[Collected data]

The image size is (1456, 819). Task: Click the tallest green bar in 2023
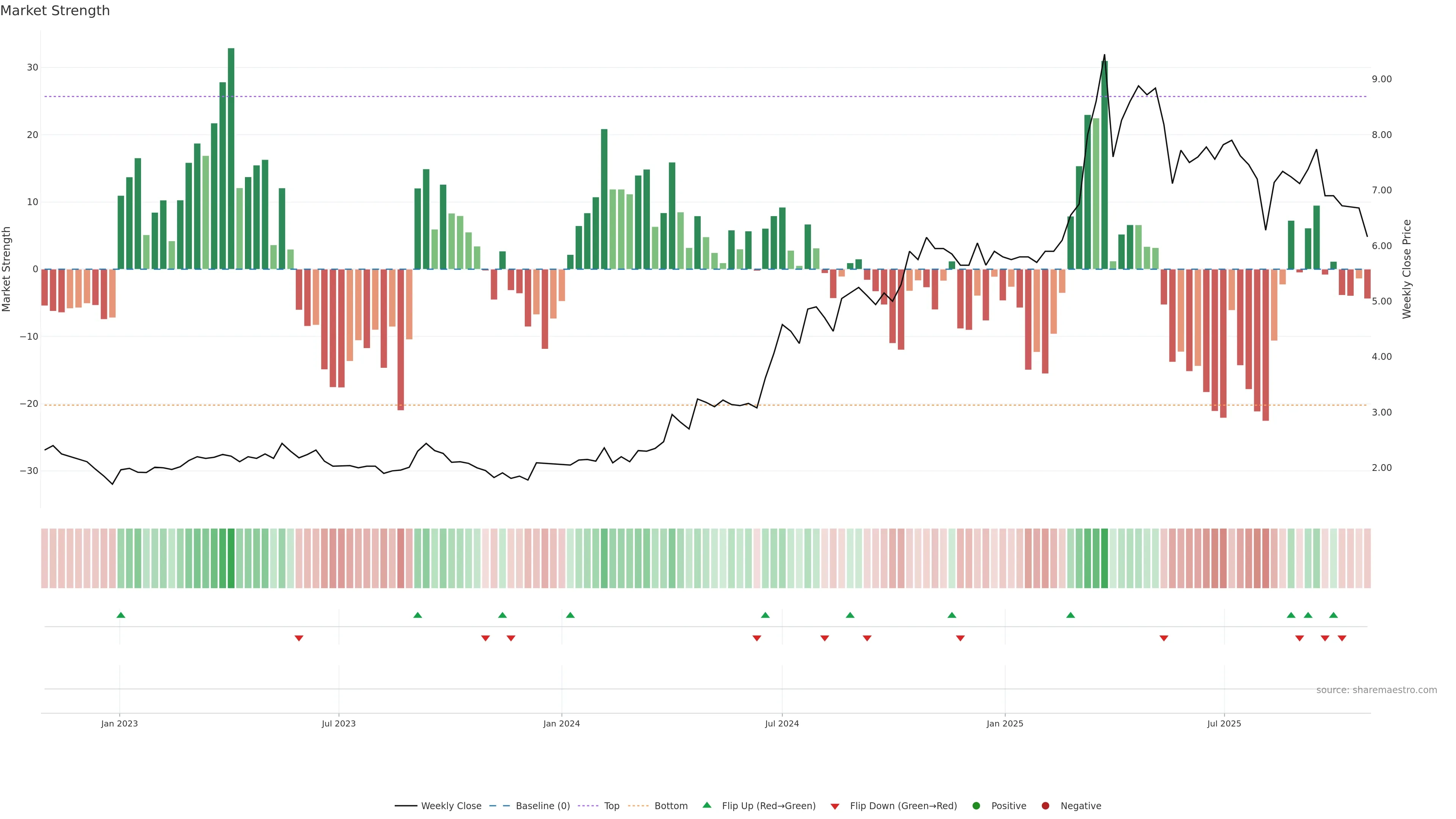point(231,158)
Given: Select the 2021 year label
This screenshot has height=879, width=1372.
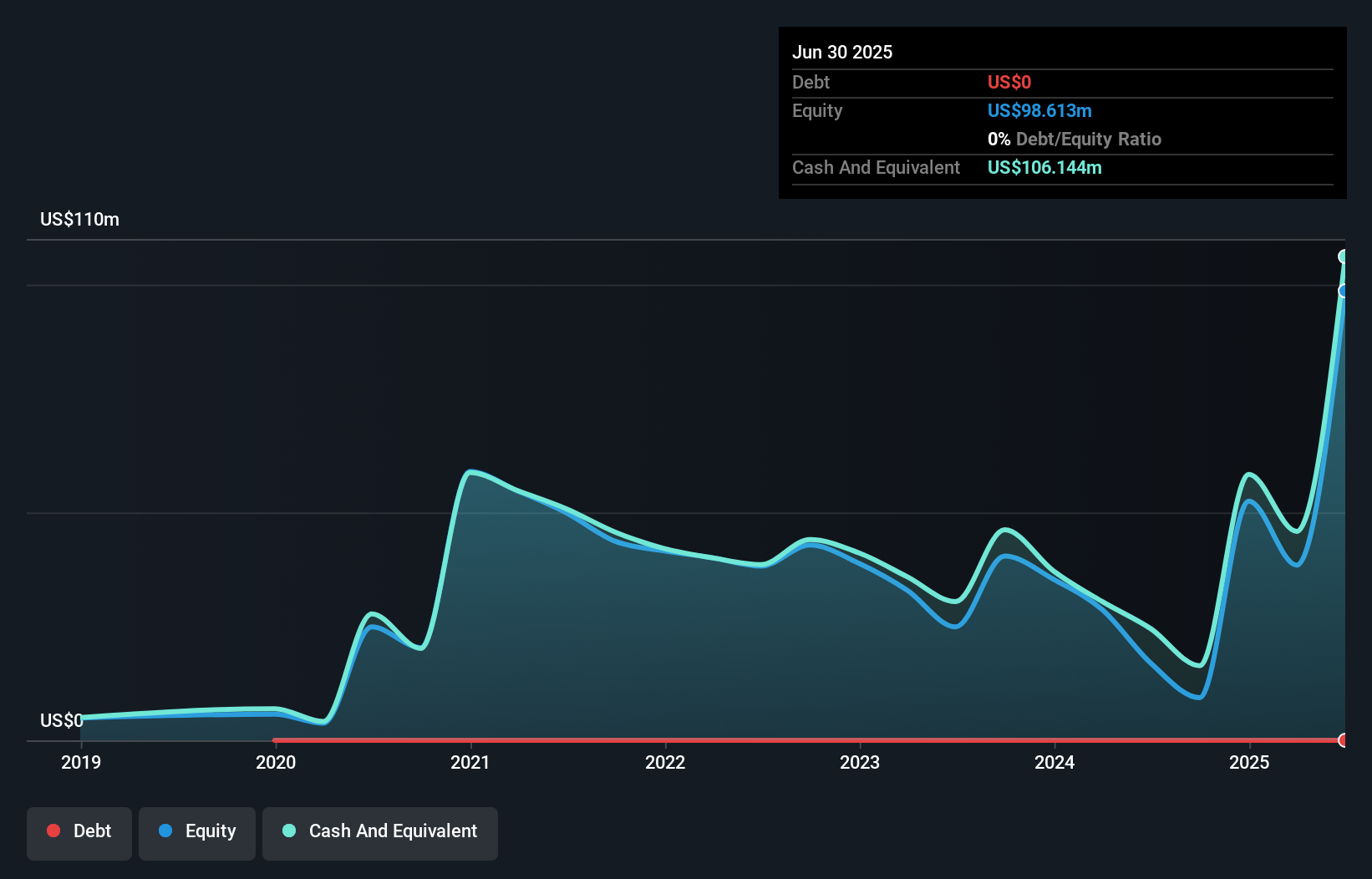Looking at the screenshot, I should 470,762.
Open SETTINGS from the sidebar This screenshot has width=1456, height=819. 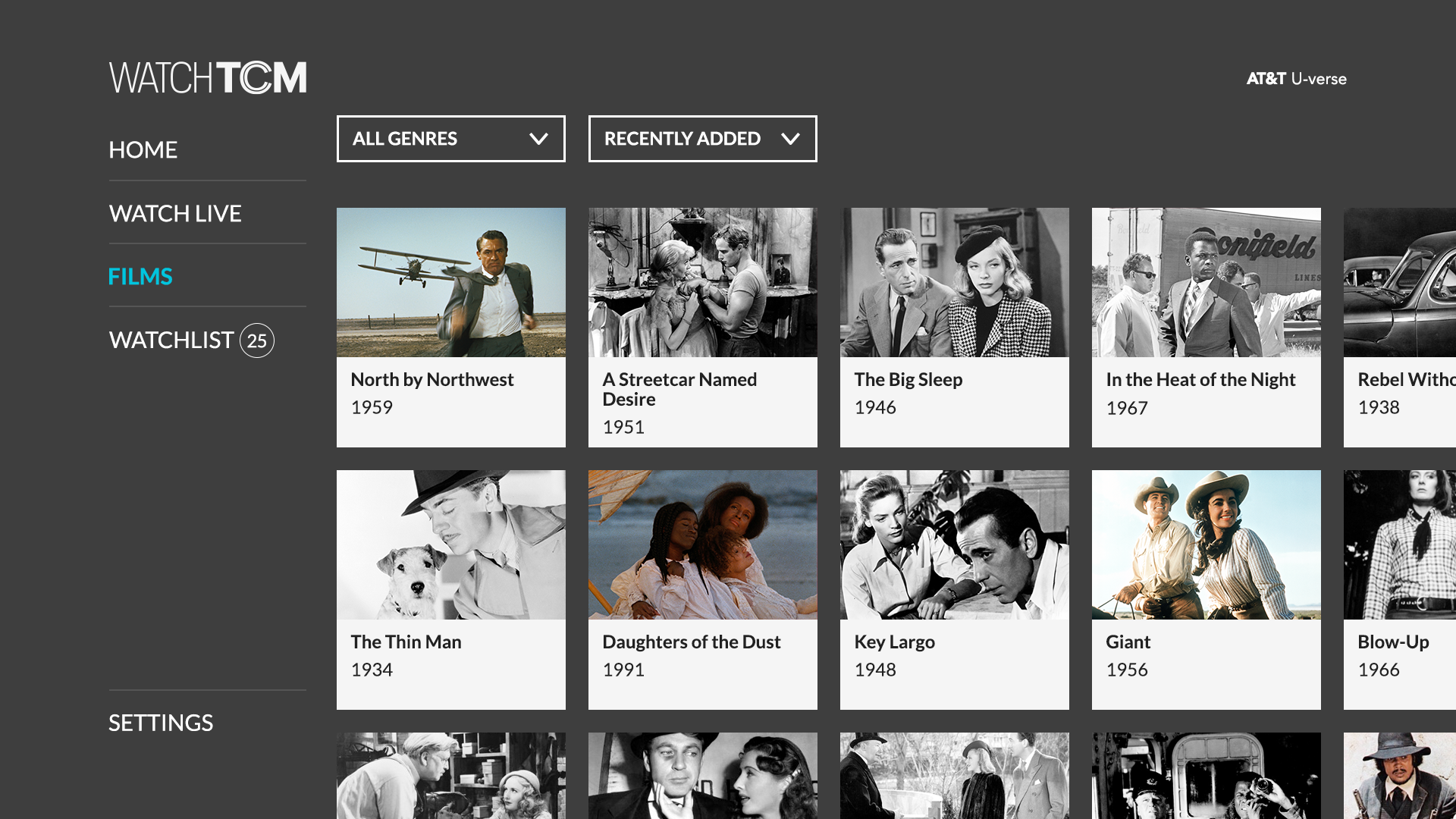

▶ [PROBLEM STATEMENT]: Omit the pictures and copy the records above exactly.

▶ [RESPONSE FOR THIS EXERCISE]:
The image size is (1456, 819). Task: Click the tallest green bar in 2023
point(231,158)
Given: Select the 2021 year label
This screenshot has height=879, width=1372.
Looking at the screenshot, I should 470,762.
Open SETTINGS from the sidebar This screenshot has width=1456, height=819. 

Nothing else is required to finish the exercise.